Pengacara Gibran, Dadang Herli Saputra, menyatakan menghormati proses hukum yang diajukan oleh Subhan Palal yang menggugat kliennya secara perdata. Namun, Dadang menegaskan bahwa pihaknya menolak seluruh dalil dan tuntutan yang diajukan oleh penggugat.
“Kita menghormati gugatan dari penggugat. Kita juga melakukan jawaban-jawaban. Intinya, kita membantah seluruh dalil dan petitum yang disampaikan oleh penggugat,” ujar Dadang saat ditemui di Pengadilan Negeri Jakarta Pusat, Senin (8/12/2025).
Dadang menambahkan, pihaknya sangat yakin bahwa ijazah serta riwayat pendidikan Gibran di jenjang SMA tidak menimbulkan persoalan hukum apa pun. “Ijazah dan riwayat SMA Gibran tidak ada masalah,” tegas Dadang.
Sidang gugatan perdata yang melibatkan Gibran sebagai tergugat akan berlanjut dengan agenda mendengarkan keterangan ahli dari pihak tergugat. Majelis hakim memberikan tenggat waktu satu minggu bagi para pihak untuk mempersiapkan kehadiran saksi ahli. Sidang akan dilanjutkan kembali pada Senin, 15 Desember 2025.
Usai persidangan, perwakilan Komisi Pemilihan Umum (KPU) yang turut hadir sebagai Tergugat 2 menolak untuk memberikan komentar kepada awak media.
Isi Gugatan Perdata
Perkara dengan nomor 583/Pdt.G/2025/PN Jkt.Pst. ini, yang telah didaftarkan sejak 29 Agustus 2025, mencantumkan sejumlah tuntutan terhadap Gibran dan KPU RI.
Penggugat, Subhan Palal, menilai bahwa kedua tergugat telah melakukan perbuatan melawan hukum karena adanya dugaan syarat pendaftaran calon wakil presiden yang tidak terpenuhi. Berdasarkan data yang tercatat di KPU RI, Gibran sempat menempuh pendidikan di Orchid Park Secondary School Singapore pada periode 2002-2004, dilanjutkan di UTS Insearch Sydney pada 2004-2007.

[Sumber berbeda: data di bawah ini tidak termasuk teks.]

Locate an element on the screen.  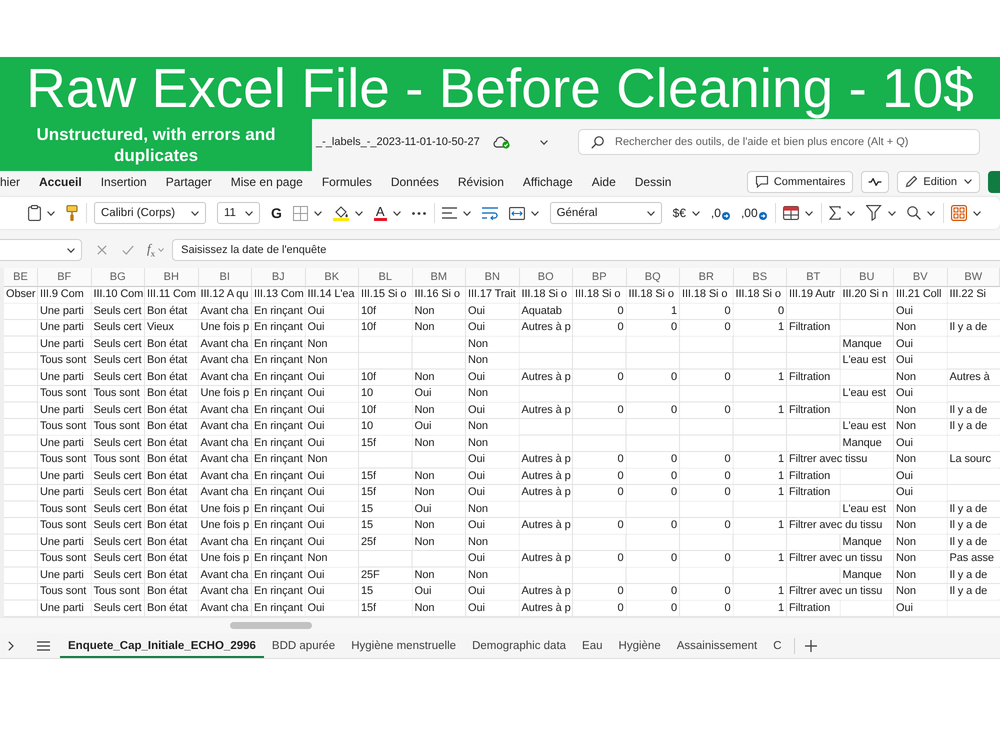
borders-icon is located at coordinates (300, 213).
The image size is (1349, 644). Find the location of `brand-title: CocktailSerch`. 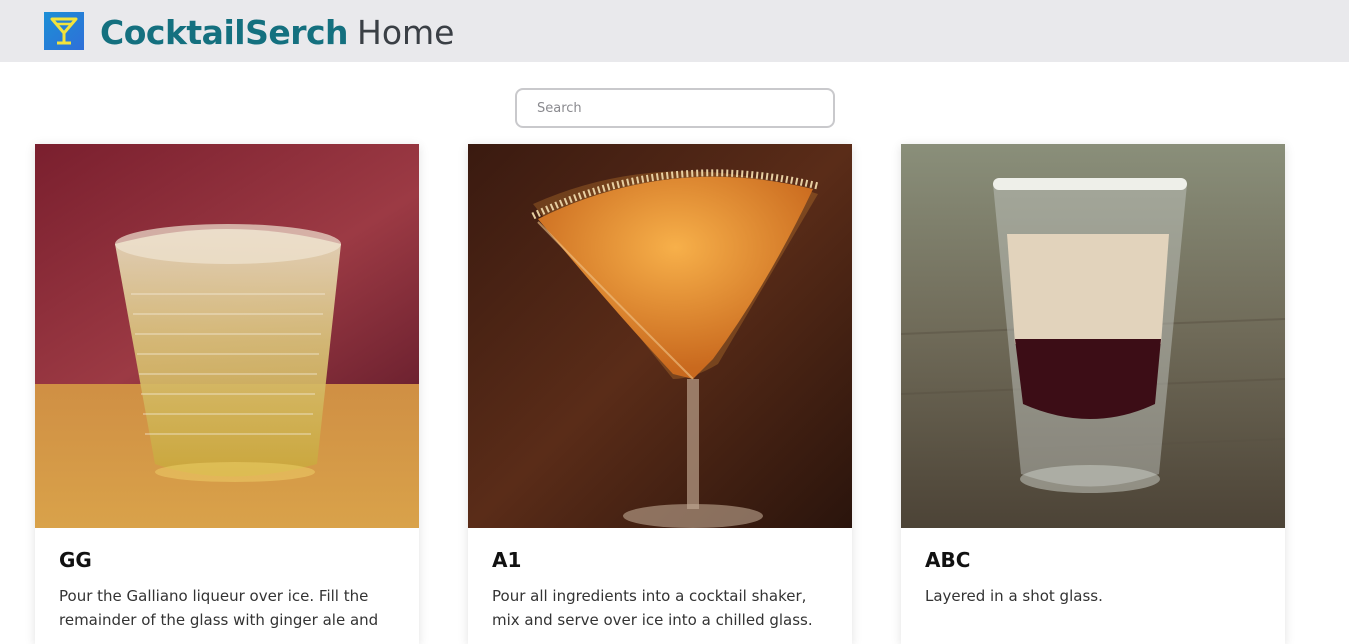

brand-title: CocktailSerch is located at coordinates (224, 33).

Subhan berargumen bahwa kedua institusi pendidikan tersebut tidak sesuai dengan persyaratan yang diatur dalam undang-undang dan dianggap tidak sah sebagai penyetara jenjang SLTA. Atas dasar tersebut, Subhan meminta majelis hakim untuk menyatakan Gibran dan KPU telah melakukan perbuatan melawan hukum.

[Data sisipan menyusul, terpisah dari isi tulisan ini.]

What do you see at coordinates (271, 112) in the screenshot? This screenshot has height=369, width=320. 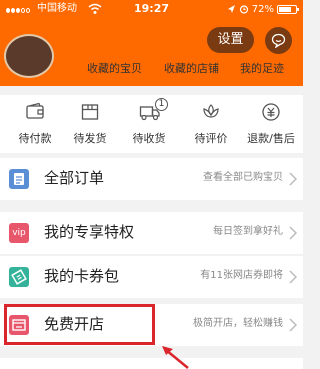 I see `refund-icon` at bounding box center [271, 112].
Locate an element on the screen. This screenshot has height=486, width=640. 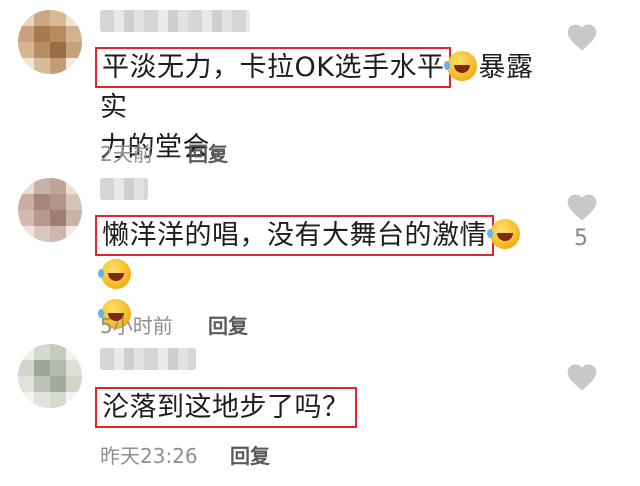
highlighted-text: 沦落到这地步了吗？ is located at coordinates (226, 408).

Lebih lanjut, penggugat juga meminta status Gibran sebagai Wakil Presiden dinyatakan tidak sah. Selain itu, Gibran dan KPU dituntut untuk membayar ganti rugi sebesar Rp 125 triliun kepada negara.
“Menghukum Para Tergugat secara tanggung renteng membayar kerugian materiil dan immateriil kepada Penggugat dan seluruh Warga Negara Indonesia sebesar Rp 125 triliun dan Rp 10 juta dan disetorkan ke kas negara,” demikian bunyi salah satu petitum dalam gugatan tersebut.